**TO DO**.
Can you rewrite the records starting with the line that contains "Click the Concesión legend label text" and going on through the end of the records, swapping "Datei" for "File" and changing nothing else? Return only those lines, with the pictures left out.

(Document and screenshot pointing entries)
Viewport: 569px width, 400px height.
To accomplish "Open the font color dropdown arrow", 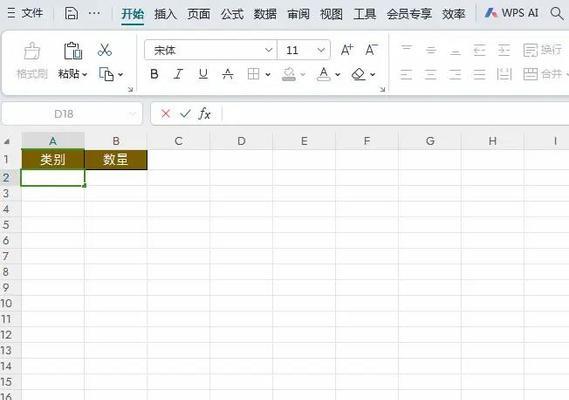I will point(337,75).
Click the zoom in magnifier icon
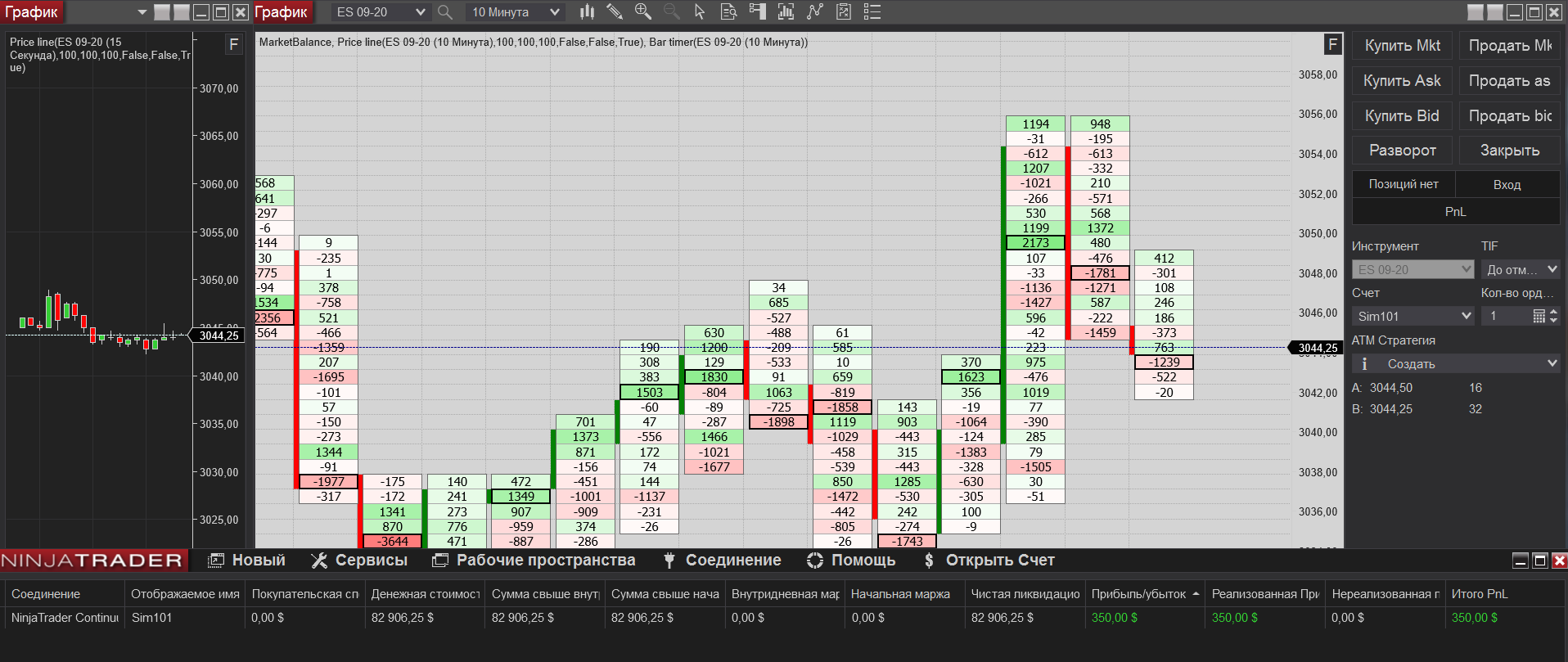The width and height of the screenshot is (1568, 662). pos(643,11)
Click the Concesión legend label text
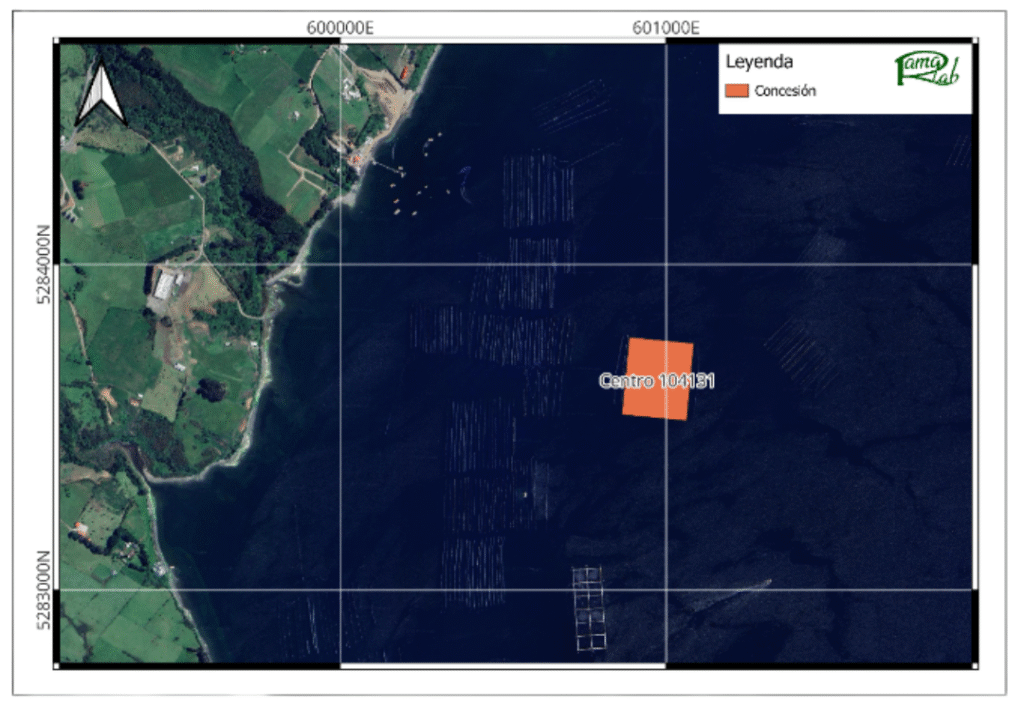This screenshot has width=1024, height=708. click(x=785, y=91)
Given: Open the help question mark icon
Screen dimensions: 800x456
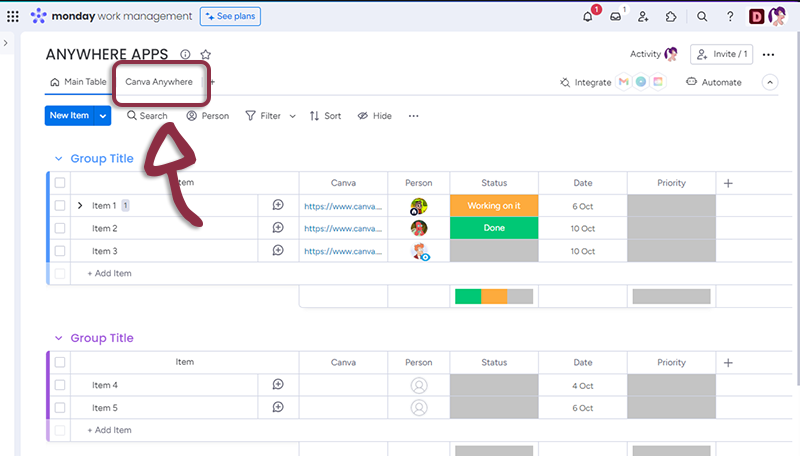Looking at the screenshot, I should click(x=730, y=16).

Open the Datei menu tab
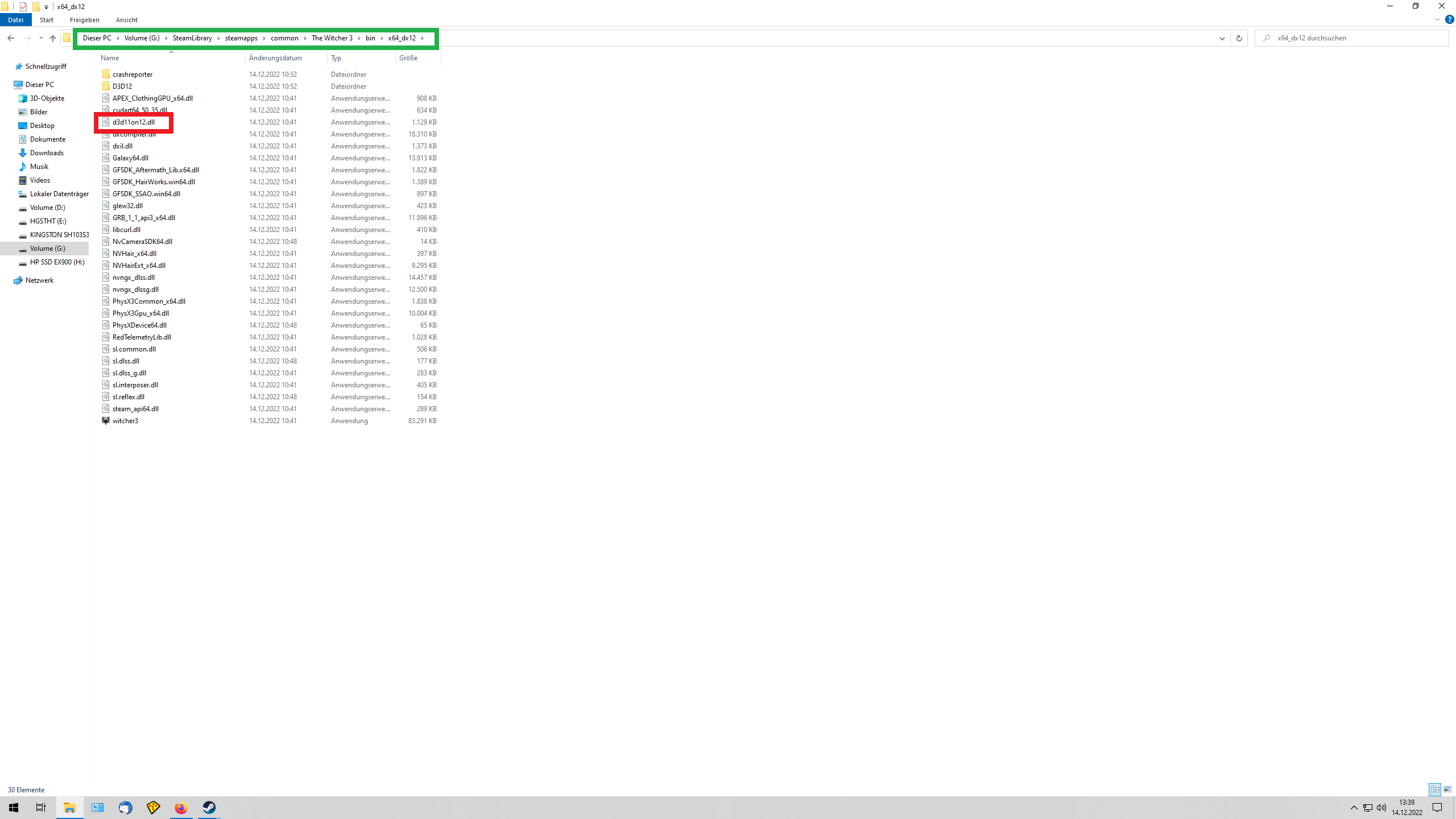(15, 20)
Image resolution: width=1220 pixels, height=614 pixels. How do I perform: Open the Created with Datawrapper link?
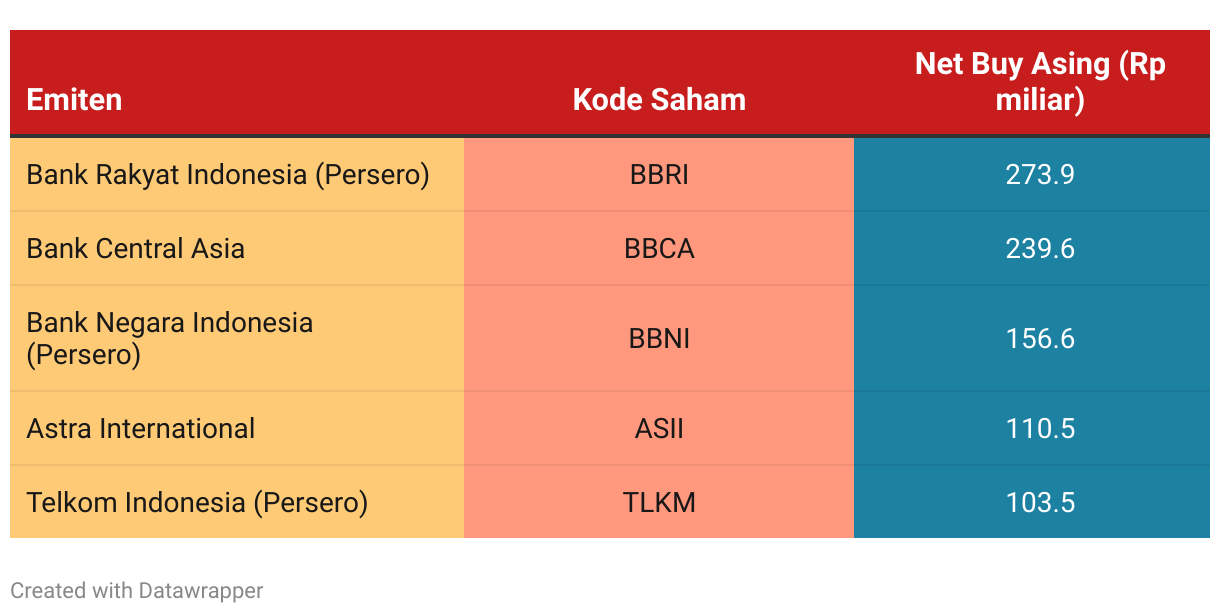[x=137, y=591]
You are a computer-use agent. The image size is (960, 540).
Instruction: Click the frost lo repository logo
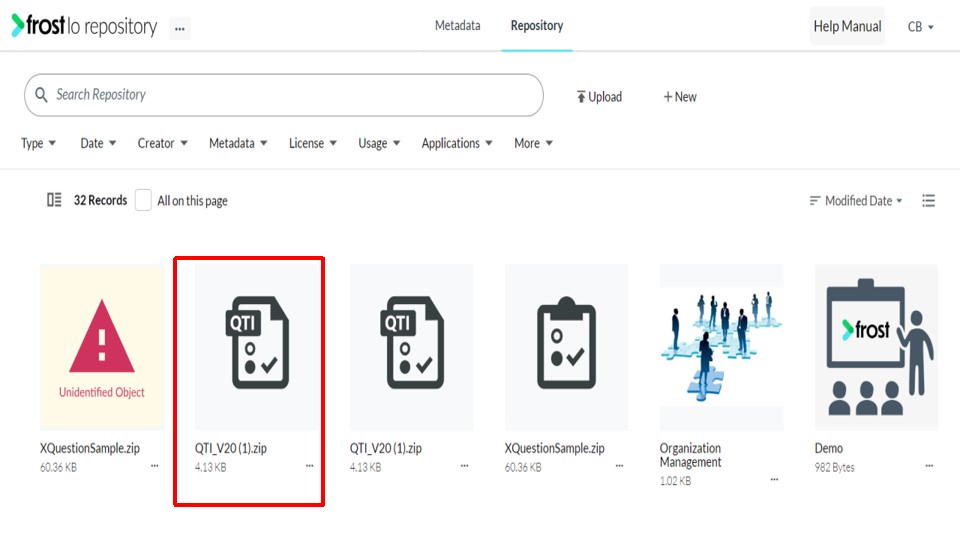click(84, 26)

**WORKED SOLUTION**.
Click the Concesión legend label text
This screenshot has width=1024, height=708. click(x=785, y=91)
Given: Open the help question mark icon
Screen dimensions: 800x456
Looking at the screenshot, I should click(x=730, y=16).

Open the File menu tab
(15, 20)
Image resolution: width=1220 pixels, height=614 pixels. How do I perform: Open the Created with Datawrapper link?
[x=137, y=591]
You are a computer-use agent. The image size is (960, 540).
Instruction: Click the frost lo repository logo
click(84, 26)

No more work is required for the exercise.